50. A liquid ejection head according to claim 1 or 49, wherein said movable member substantially harmetically seal said bubble generation region from said liquid flow path, and opens the bubble generation region by generation of the bubble.
51. A liquid ejection head according to claim 2, further comprising a heat generating element at least a part of which is faced to said movable member, wherein said heat generating element produces film boiling to create a bubble, and wherein said movable member is provided outside a range faced to said heat generating element and in a range between the base portion and the portion opposed to said heat generating element.

The present invention relates to a liquid ejecting head for ejecting desired liquid using generation of a bubble by applying thermal energy to the liquid, a head cartridge using the liquid ejecting head, a liquid ejecting device using the same, and a liquid ejecting method. It further relates to an ink jet head kit containing the liquid ejection head.

More particularly, it relates to a liquid ejecting head having a movable member movable by generation of a bubble, and a head cartridge using the liquid ejecting head, and liquid ejecting device using the same. It further relates to a liquid ejecting method and recording method for ejection the liquid by moving the movable member using the generation of the bubble.

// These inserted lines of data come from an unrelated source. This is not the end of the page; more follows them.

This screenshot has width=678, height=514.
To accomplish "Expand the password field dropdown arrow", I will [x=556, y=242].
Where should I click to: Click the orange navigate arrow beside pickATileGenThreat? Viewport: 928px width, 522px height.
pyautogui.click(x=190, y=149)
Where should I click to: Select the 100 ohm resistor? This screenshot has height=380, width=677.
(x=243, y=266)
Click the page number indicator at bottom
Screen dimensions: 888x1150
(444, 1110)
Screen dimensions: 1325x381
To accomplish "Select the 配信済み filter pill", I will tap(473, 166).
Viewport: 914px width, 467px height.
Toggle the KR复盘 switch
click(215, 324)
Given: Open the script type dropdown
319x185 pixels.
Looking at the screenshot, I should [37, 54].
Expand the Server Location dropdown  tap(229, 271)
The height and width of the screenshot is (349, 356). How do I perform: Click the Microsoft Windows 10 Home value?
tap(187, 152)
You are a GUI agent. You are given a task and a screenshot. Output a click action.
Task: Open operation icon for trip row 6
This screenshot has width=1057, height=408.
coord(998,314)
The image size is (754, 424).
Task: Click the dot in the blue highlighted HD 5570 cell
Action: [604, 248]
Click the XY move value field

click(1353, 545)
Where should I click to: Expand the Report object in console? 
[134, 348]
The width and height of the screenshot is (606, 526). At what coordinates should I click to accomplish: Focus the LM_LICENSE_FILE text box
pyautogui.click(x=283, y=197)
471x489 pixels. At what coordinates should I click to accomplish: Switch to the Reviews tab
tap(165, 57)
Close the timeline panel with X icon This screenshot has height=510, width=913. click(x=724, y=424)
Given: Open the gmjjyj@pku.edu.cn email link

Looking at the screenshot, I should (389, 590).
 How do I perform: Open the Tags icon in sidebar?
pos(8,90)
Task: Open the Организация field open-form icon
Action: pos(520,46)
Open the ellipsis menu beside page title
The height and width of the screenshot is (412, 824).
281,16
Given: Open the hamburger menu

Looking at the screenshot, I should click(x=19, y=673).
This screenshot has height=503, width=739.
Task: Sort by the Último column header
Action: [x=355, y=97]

The present invention is applicable to equipment such as a printer, a copying machine, a facsimile machine having a communication system, a word processor having a printer portion or the like, and an industrial recording device combined with various processing device or processing devices, in which the recording is effected on a recording material such as paper, thread, fiber, textile, leather, metal, plastic resin material, glass, wood, ceramic and so on.

In this specification, "recording" means not only forming an image of letter, figure or the like having specific meanings, but also includes forming an image of a pattern not having a specific meaning.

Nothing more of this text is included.